Mosaic

13-01-2012

As is my way, I decided to embark on some intelligent vandalism, only this time, in the digital realm. We have several machines in our lab at Central St Martins and access to these is completely open. There are no student passwords and as such, students here have become lazy and left all their data on the desktop or trash. I decided to write a script to pull off all the data from these machines, find the images and mash them all together in a mosaic.

Final Attempt

At first, I had to grab the images, rename them, resize them and put them in the right sort of place. This is actually a tricky problem because files have spaces, many directory levels and all the rest.

!/bin/bash
c=0
find . -type f -name "*.jpg" -o -name "*.jpeg" 
-o -name "*.JPG" -o -name "*.png" -o -name "*.PNG"
-o -name "*.tif" -o -name "*.tiff" 
-o -name "*.bmp" -o -name "*.BMP" 
-o -name "*.TIFF" -o -name "*.TIF" 
-o -name "*.JPEG" | while read FILE
do
  fn="$(basename "$FILE")"
  echo "$FILE"
  en=${fn*.}
  dn="$(dirname "$FILE")"
  cp -- "$FILE" $1/$c.$en
  convert "$1/$c.$en" -resize 64x64 "$1/$c.jpg"
  let c=c+1
done

This worked more or less. There are probably improvements we can make to this but for now, I had around 300,000 images already! Quite a lot to pick from.

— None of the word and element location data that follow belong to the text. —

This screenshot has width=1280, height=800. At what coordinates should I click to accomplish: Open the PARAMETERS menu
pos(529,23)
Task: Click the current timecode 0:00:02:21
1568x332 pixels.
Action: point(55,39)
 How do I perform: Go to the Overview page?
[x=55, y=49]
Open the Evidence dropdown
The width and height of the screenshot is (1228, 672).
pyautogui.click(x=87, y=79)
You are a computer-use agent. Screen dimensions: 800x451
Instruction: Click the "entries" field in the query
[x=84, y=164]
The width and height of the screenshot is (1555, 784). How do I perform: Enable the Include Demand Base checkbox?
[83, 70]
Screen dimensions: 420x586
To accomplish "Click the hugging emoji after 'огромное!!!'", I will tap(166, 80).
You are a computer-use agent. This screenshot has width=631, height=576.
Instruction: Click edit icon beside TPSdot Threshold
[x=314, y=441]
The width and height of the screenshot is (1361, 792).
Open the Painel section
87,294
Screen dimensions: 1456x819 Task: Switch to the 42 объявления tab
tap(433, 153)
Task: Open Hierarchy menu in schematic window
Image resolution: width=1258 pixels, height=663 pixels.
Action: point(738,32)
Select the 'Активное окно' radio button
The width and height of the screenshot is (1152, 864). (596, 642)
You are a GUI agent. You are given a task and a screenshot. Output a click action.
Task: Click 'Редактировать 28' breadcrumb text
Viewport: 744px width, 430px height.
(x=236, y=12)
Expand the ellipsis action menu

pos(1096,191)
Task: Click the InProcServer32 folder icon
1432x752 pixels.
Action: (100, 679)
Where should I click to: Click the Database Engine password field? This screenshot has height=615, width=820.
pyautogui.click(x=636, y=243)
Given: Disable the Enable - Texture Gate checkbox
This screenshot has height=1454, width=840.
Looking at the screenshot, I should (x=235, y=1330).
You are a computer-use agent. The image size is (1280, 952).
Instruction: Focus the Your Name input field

Originally, I wanted to use an off-the-shelf solution. I found MacOSaiX, Mazaika and Mozodojo. The image below is created with Mazaika.

Mazaika first attempt The problem with all of these is they are limited to certain sizes, despite giving good results. I wanted this to be A0 at 300DPI when printed. The problem of course, is that the image sizes are huge. Most programs just can't cope with it. Mazaika is limited in how many you can use unless you buy it (and its too expensive for what it is) and the others can't cope. So, in the end, I decided to write my own.

Using OpenCV I came up with two programs that you can get from my github page. The first goes through the set of images and creates a text file of average RGB values. The second performs the matching based on this database. OpenCV is used throughout to process the images. The result was a program that took a while to run, but wouldn't crash.

first attempt

You can see that although it has worked, it's not brilliant. It matches well but I noticed that some areas were just too similar. I adjusted with a small amount of random jitter in the source colour.

After looking around the web, I finally found OpenMP which is a lovely concept, baked right into GCC. It allows you to take control of many cores on your machine, and create threads easily.

pragma omp parallel for

This one line basically sped up one of the steps by a factor of 7. Essentially, this task, without local neighbourhood refinement, is all parallel and so, OpenMP was a wonderful find and a free win. Great!

There is more to be done for sure - this sort of large scale processing could be useful for video, or maybe transformed into Scala or similar for parallel processing over many machines?